Licensed ATFs vs. unlicensed ATFs: the difference could cost credibility and customers

Nov. 16, 2015
A recent survey by Liberman Research Worldwide of 200 transmission specialists on behalf of ATFonATF.com shows that nearly one in three (30 percent) don’t know the difference between OEM licensed and unlicensed ATFs.

Why should automatic transmission fluid (ATF) installers know the difference between licensed ATFs and unlicensed ATFs? Because it could mean the difference between keeping a customer happy or costing that customer a great deal of money.
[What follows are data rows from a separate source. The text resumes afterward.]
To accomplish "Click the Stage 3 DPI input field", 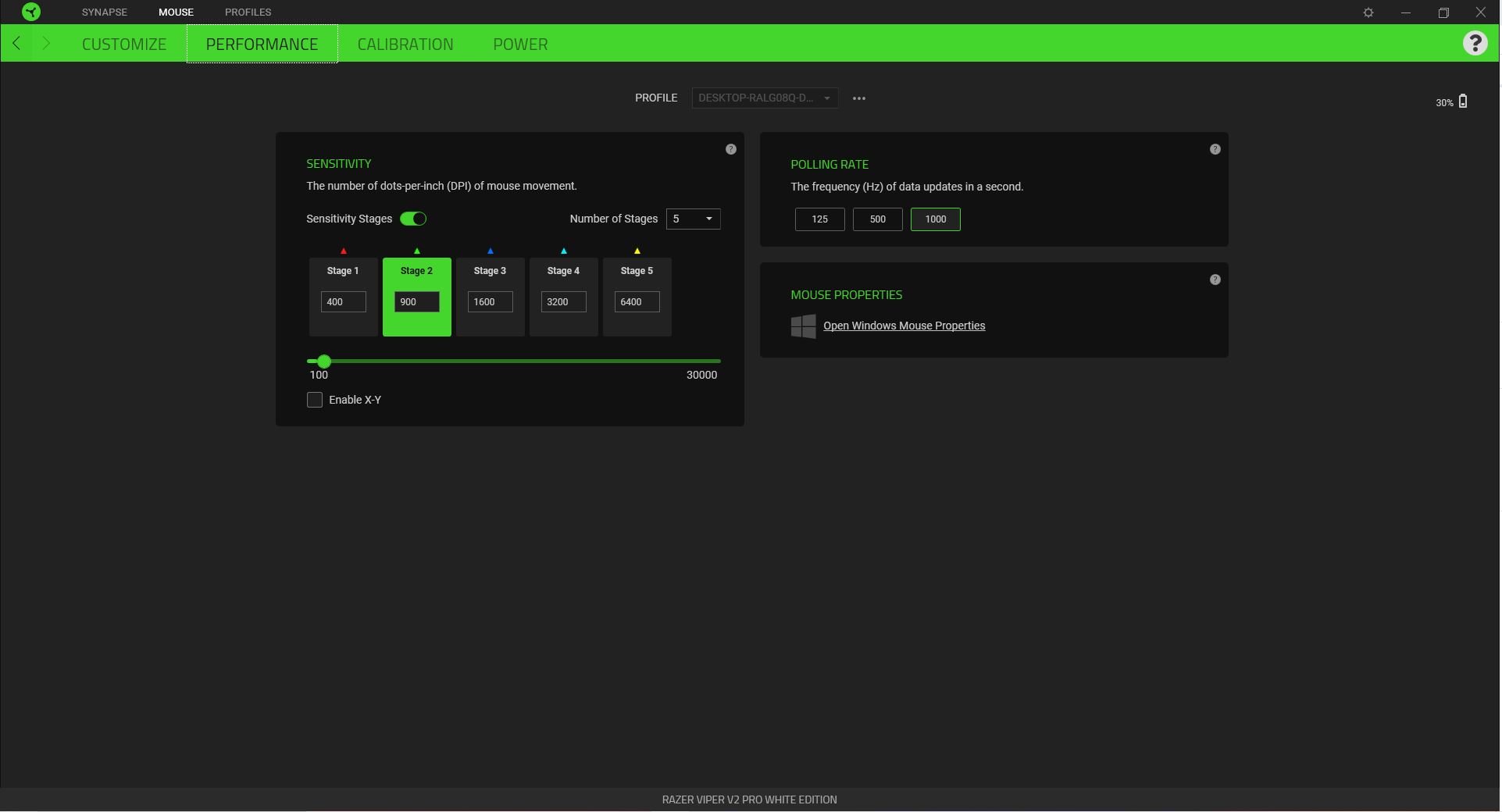I will pyautogui.click(x=491, y=302).
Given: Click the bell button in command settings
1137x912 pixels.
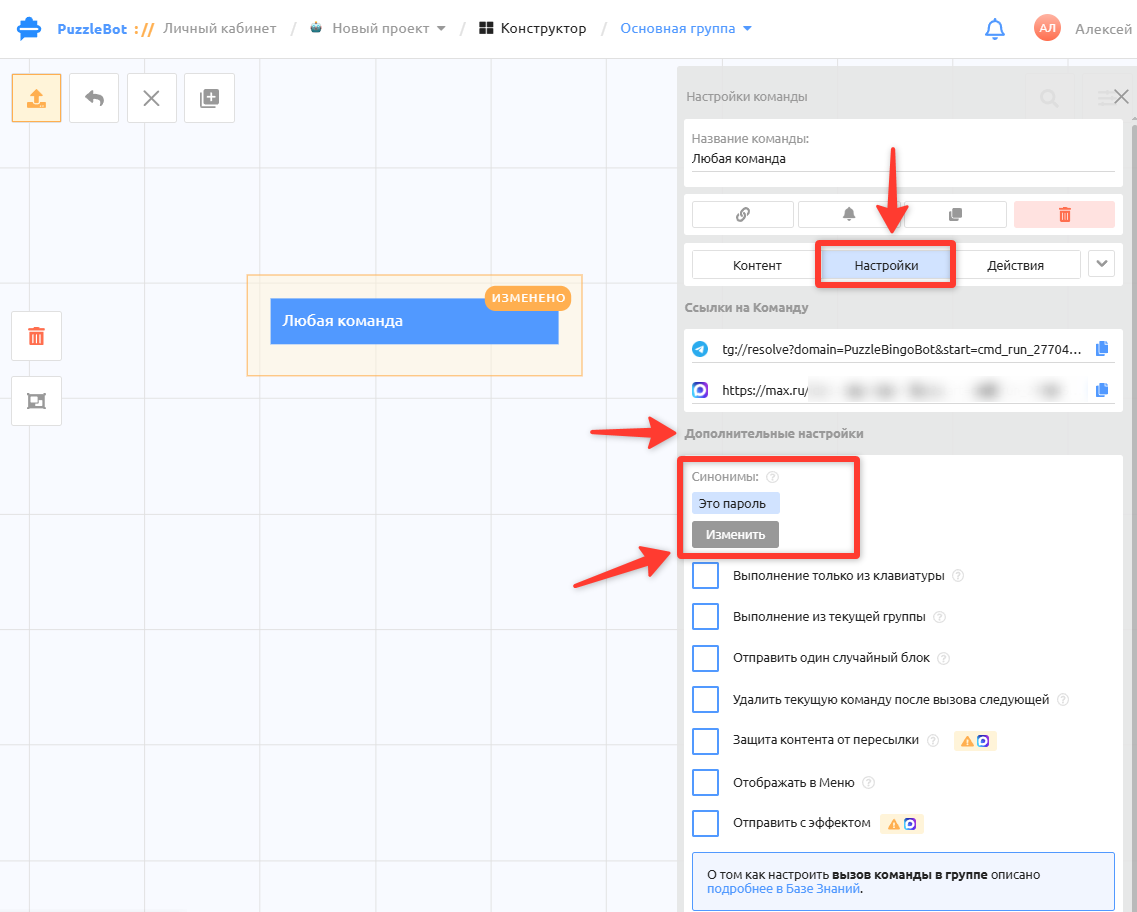Looking at the screenshot, I should point(848,215).
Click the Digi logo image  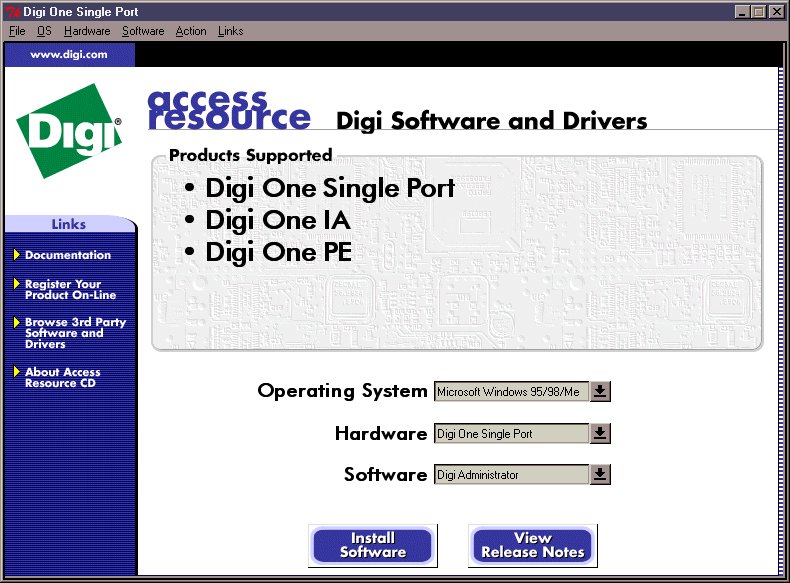pyautogui.click(x=69, y=131)
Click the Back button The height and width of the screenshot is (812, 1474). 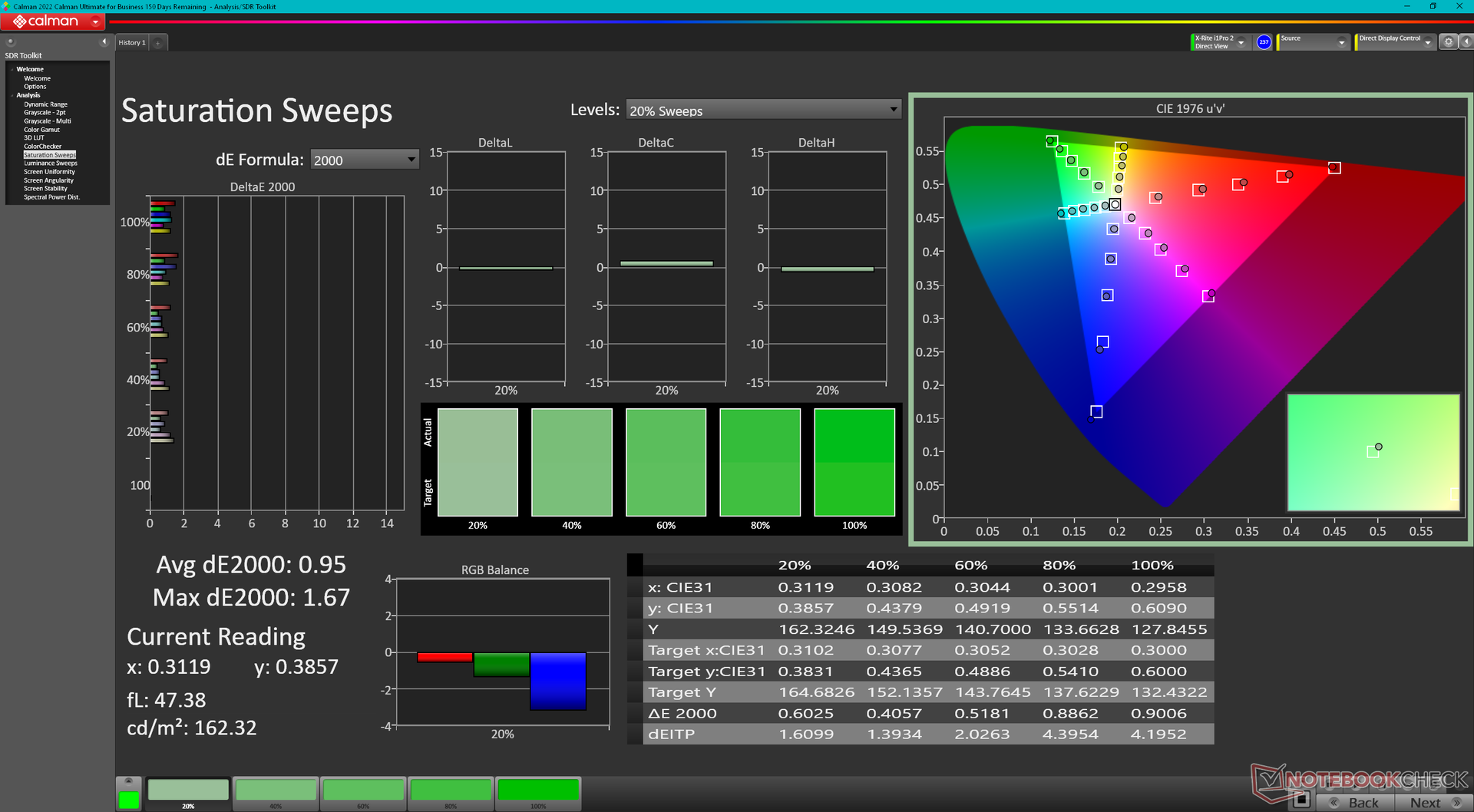1357,802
That bad experience could also affect the shop’s reputation in the community through negative word of mouth and perhaps cost the shop that customer’s business in the future. 

A recent survey by Liberman Research Worldwide of 200 transmission specialists on behalf of ATFonATF.com shows that nearly one in three (30 percent) don’t know the difference between OEM licensed and unlicensed ATFs.

“If you put the wrong ATF in a vehicle, the driver will be able to tell based on the change in their shifting experience,” said Tu Lai Turner, Customer Technical Service - ATF, Afton Chemical. “At best, the installer will have to perform the transmission service all over again. But over time, putting the incorrect or unlicensed ATF into a transmission can shorten its life through increased wear and tear and the glazing of the clutch plates.” 

To understand the difference between licensed and unlicensed ATFs, an installer must first understand how an automatic transmission fluid is formulated. There are two main components in an ATF, base oil and additives. Compared to engine oils, the ATF additive component is far more complex. In an ATF, there is a need for the formula to be both slippery (for the transmission gears) and sticky, especially for the friction plates. The ATF additive is where the “magic happens.” That’s where the mix of anti-oxidants, dispersants, friction modifiers, detergents and anti-wear agents are added to create a specific ATF formula. 

The ATF licensing process is an important way to ensure quality ATFs are in the market.  “A licensed ATF ensures that a fluid meets all the specifications an OEM set for that vehicle,” said Turner. “In order to obtain a license, the ATF must pass a battery of rigorous performance tests. These tests are set by the OEM and performed by a third-party testing facility. If the facility and OEM approve the ATF as licensed, the oil company is required to display the OEM logo/trademark and license number on the label of the product. This proves to both installers and customers that the ATF is licensed for use in that vehicle.”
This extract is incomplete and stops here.